GIVEN DATA Start Marker
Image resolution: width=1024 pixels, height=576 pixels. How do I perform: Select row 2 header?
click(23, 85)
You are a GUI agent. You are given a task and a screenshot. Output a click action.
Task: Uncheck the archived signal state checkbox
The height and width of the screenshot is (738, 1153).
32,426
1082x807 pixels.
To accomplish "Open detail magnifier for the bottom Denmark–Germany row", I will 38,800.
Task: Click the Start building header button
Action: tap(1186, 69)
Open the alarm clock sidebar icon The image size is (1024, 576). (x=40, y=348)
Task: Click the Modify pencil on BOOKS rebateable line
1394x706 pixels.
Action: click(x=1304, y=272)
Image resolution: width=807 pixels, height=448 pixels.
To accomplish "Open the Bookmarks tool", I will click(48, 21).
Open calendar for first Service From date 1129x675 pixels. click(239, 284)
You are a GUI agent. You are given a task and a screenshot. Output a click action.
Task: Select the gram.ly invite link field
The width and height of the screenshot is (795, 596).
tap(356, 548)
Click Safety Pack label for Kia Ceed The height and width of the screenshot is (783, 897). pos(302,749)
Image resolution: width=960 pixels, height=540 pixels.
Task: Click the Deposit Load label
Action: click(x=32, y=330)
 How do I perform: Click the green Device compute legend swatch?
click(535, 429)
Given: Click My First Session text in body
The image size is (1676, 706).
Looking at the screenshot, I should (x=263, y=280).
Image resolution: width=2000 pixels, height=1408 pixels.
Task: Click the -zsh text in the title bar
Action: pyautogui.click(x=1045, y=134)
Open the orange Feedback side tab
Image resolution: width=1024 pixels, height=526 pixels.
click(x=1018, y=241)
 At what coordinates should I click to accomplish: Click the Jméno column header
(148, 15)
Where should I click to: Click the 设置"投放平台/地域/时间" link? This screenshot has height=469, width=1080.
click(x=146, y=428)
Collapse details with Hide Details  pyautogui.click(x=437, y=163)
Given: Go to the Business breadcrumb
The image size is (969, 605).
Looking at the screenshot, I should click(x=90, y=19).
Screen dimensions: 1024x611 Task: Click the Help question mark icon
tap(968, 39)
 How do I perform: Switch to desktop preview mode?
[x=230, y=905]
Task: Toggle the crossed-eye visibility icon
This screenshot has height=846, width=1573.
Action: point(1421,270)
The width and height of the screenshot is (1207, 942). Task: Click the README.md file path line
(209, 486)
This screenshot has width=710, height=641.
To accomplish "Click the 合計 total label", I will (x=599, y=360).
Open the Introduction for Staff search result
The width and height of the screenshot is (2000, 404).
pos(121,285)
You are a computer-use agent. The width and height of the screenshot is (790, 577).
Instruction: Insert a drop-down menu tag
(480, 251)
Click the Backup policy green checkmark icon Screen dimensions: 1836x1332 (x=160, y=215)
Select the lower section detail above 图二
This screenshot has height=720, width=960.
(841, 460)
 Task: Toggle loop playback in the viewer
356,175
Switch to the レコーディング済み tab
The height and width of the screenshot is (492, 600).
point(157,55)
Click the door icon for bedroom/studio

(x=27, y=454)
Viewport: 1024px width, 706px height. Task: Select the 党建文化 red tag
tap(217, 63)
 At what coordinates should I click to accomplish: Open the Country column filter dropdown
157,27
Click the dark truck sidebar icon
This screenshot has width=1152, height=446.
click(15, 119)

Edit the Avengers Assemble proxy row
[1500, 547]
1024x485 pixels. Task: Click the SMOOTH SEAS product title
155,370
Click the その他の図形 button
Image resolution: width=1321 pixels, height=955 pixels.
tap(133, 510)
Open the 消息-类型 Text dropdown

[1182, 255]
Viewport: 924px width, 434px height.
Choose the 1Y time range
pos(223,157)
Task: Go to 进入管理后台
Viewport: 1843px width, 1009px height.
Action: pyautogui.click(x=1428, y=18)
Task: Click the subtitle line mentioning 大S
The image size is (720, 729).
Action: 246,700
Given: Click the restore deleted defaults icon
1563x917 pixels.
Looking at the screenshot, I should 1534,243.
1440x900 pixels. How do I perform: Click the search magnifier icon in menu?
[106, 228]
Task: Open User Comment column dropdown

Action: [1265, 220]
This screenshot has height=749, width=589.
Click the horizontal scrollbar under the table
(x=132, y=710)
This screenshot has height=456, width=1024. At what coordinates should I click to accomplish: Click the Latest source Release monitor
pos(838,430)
GIVEN DATA End Marker
### WORK TO COMPLETE
Whatever is in the entries above, write it out exactly.

### RESPONSE TO THE EXERCISE
Image resolution: width=1024 pixels, height=576 pixels. How do I perform: Select row 2 header?
click(23, 85)
You are a GUI agent. You are given a task and a screenshot. Output a click action.
Task: Uncheck the archived signal state checkbox
The height and width of the screenshot is (738, 1153).
32,426
1082x807 pixels.
To accomplish "Open detail magnifier for the bottom Denmark–Germany row", I will 38,800.
Task: Click the Start building header button
Action: tap(1186, 69)
Open the alarm clock sidebar icon The image size is (1024, 576). (x=40, y=348)
Task: Click the Modify pencil on BOOKS rebateable line
1394x706 pixels.
Action: click(x=1304, y=272)
Image resolution: width=807 pixels, height=448 pixels.
To accomplish "Open the Bookmarks tool", I will click(48, 21).
Open calendar for first Service From date 1129x675 pixels. click(239, 284)
You are a GUI agent. You are given a task and a screenshot. Output a click action.
Task: Select the gram.ly invite link field
The width and height of the screenshot is (795, 596).
tap(356, 548)
Click Safety Pack label for Kia Ceed The height and width of the screenshot is (783, 897). pos(302,749)
Image resolution: width=960 pixels, height=540 pixels.
Task: Click the Deposit Load label
Action: click(x=32, y=330)
 How do I perform: Click the green Device compute legend swatch?
click(535, 429)
Given: Click My First Session text in body
The image size is (1676, 706).
Looking at the screenshot, I should (x=263, y=280).
Image resolution: width=2000 pixels, height=1408 pixels.
Task: Click the -zsh text in the title bar
Action: pyautogui.click(x=1045, y=134)
Open the orange Feedback side tab
Image resolution: width=1024 pixels, height=526 pixels.
click(x=1018, y=241)
 At what coordinates should I click to accomplish: Click the Jméno column header
(148, 15)
Where should I click to: Click the 设置"投放平台/地域/时间" link? This screenshot has height=469, width=1080.
click(x=146, y=428)
Collapse details with Hide Details  pyautogui.click(x=437, y=163)
Given: Go to the Business breadcrumb
The image size is (969, 605).
Looking at the screenshot, I should click(x=90, y=19).
Screen dimensions: 1024x611 Task: Click the Help question mark icon
tap(968, 39)
 How do I perform: Switch to desktop preview mode?
[x=230, y=905]
Task: Toggle the crossed-eye visibility icon
This screenshot has height=846, width=1573.
Action: point(1421,270)
The width and height of the screenshot is (1207, 942). Task: Click the README.md file path line
(209, 486)
This screenshot has width=710, height=641.
To accomplish "Click the 合計 total label", I will (x=599, y=360).
Open the Introduction for Staff search result
The width and height of the screenshot is (2000, 404).
pos(121,285)
You are a computer-use agent. The width and height of the screenshot is (790, 577).
Instruction: Insert a drop-down menu tag
(480, 251)
Click the Backup policy green checkmark icon Screen dimensions: 1836x1332 (x=160, y=215)
Select the lower section detail above 图二
This screenshot has height=720, width=960.
(841, 460)
 Task: Toggle loop playback in the viewer
356,175
Switch to the レコーディング済み tab
The height and width of the screenshot is (492, 600).
point(157,55)
Click the door icon for bedroom/studio

(x=27, y=454)
Viewport: 1024px width, 706px height. Task: Select the 党建文化 red tag
tap(217, 63)
 At what coordinates should I click to accomplish: Open the Country column filter dropdown
157,27
Click the dark truck sidebar icon
This screenshot has width=1152, height=446.
click(15, 119)

Edit the Avengers Assemble proxy row
[1500, 547]
1024x485 pixels. Task: Click the SMOOTH SEAS product title
155,370
Click the その他の図形 button
Image resolution: width=1321 pixels, height=955 pixels.
tap(133, 510)
Open the 消息-类型 Text dropdown

[1182, 255]
Viewport: 924px width, 434px height.
Choose the 1Y time range
pos(223,157)
Task: Go to 进入管理后台
Viewport: 1843px width, 1009px height.
Action: pyautogui.click(x=1428, y=18)
Task: Click the subtitle line mentioning 大S
The image size is (720, 729).
Action: 246,700
Given: Click the restore deleted defaults icon
1563x917 pixels.
Looking at the screenshot, I should 1534,243.
1440x900 pixels. How do I perform: Click the search magnifier icon in menu?
[106, 228]
Task: Open User Comment column dropdown

Action: [1265, 220]
This screenshot has height=749, width=589.
Click the horizontal scrollbar under the table
(x=132, y=710)
This screenshot has height=456, width=1024. At what coordinates should I click to accomplish: Click the Latest source Release monitor
pos(838,430)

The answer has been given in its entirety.